AIM OF THE TASK
Rewrite these lines with every "Open" changed to "Select" and everything else left as it is. Leave out the pictures.
===
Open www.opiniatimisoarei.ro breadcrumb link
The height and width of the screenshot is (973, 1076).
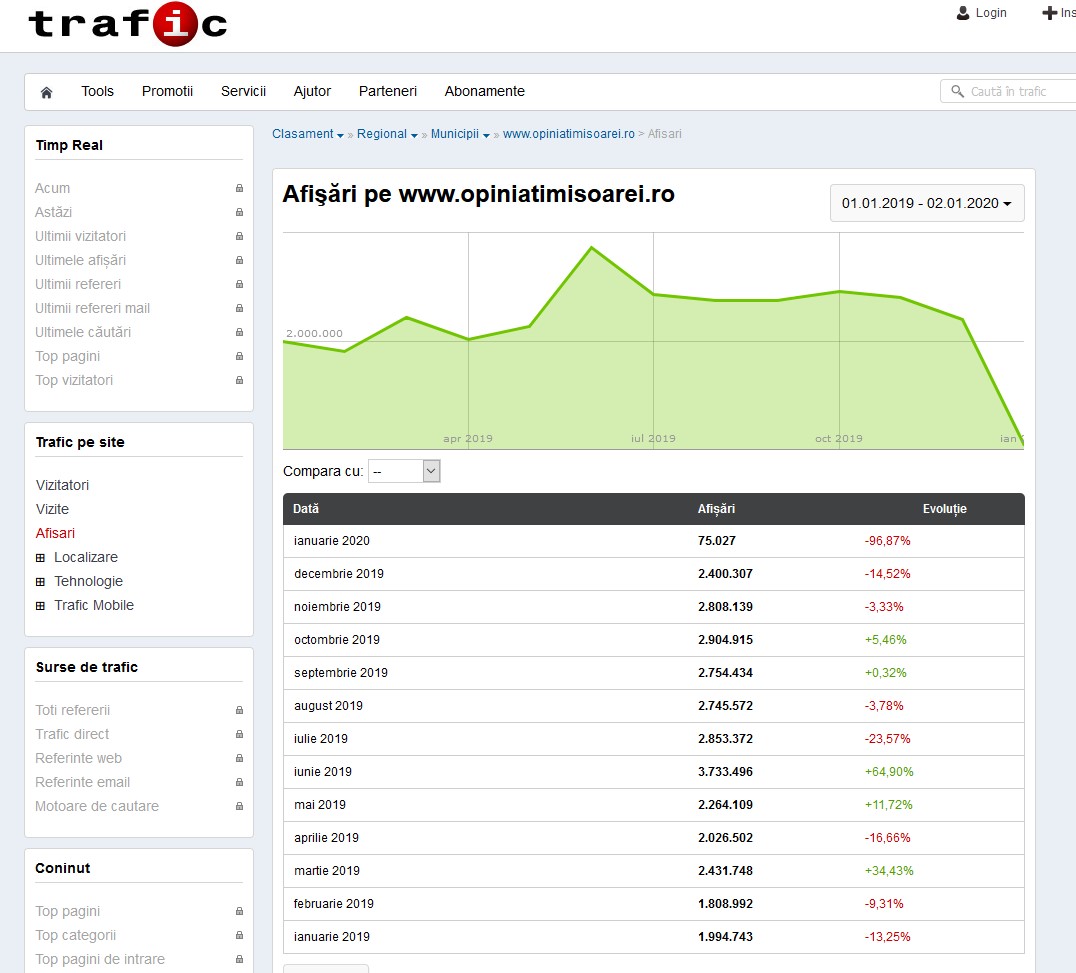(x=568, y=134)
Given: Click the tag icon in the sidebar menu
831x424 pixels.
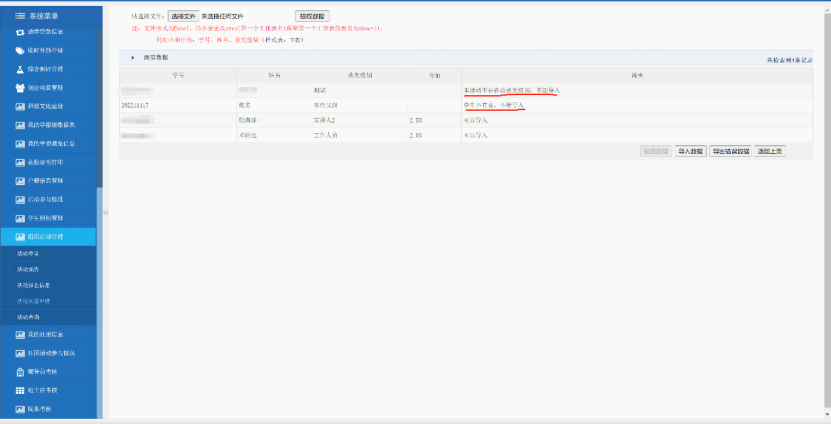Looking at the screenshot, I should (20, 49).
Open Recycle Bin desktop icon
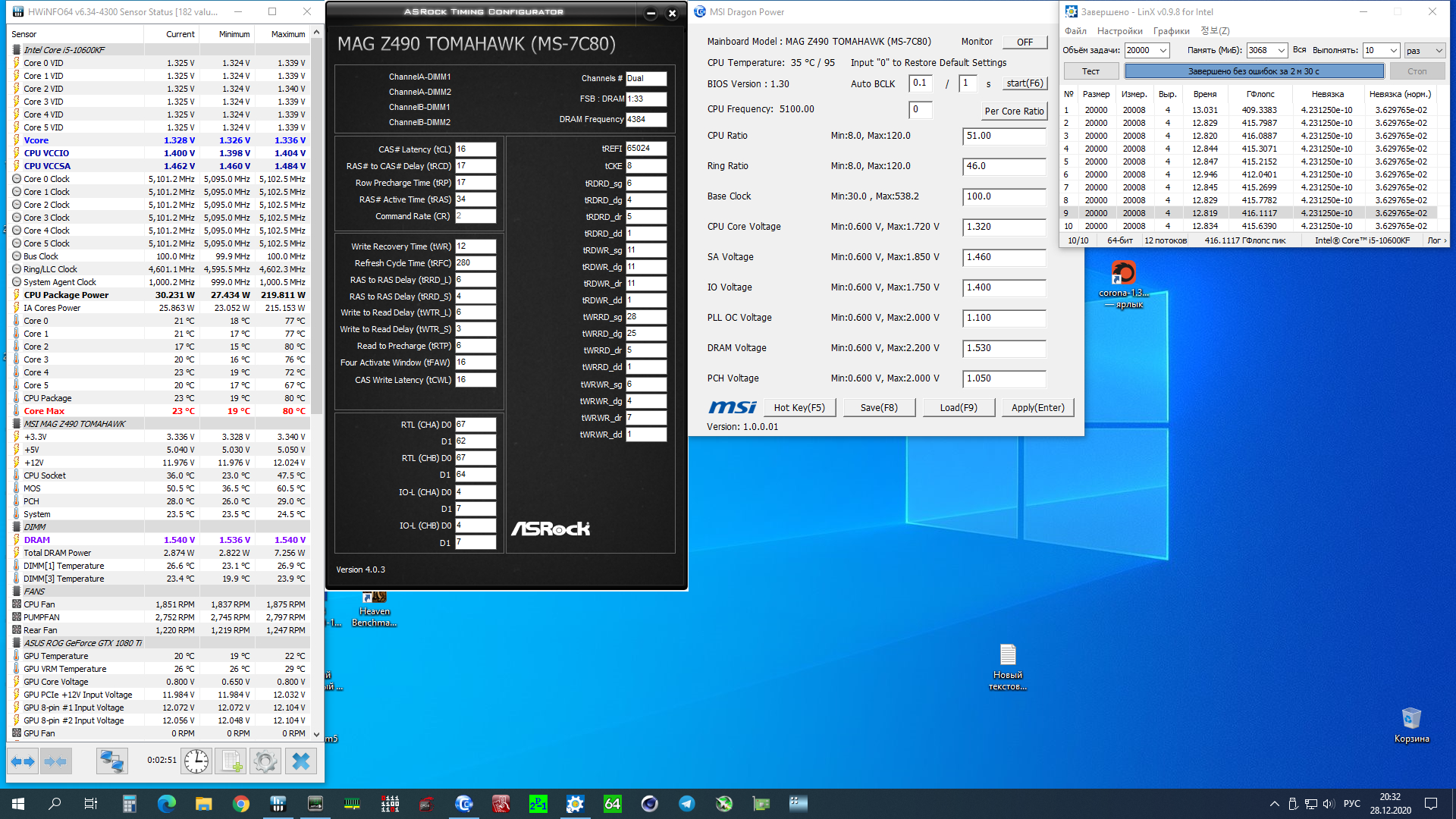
===
FULL OUTPUT
Select www.opiniatimisoarei.ro breadcrumb link
The height and width of the screenshot is (973, 1076).
(x=568, y=134)
Given: Click the tag icon in the sidebar menu
831x424 pixels.
Looking at the screenshot, I should (20, 49).
Select Recycle Bin desktop icon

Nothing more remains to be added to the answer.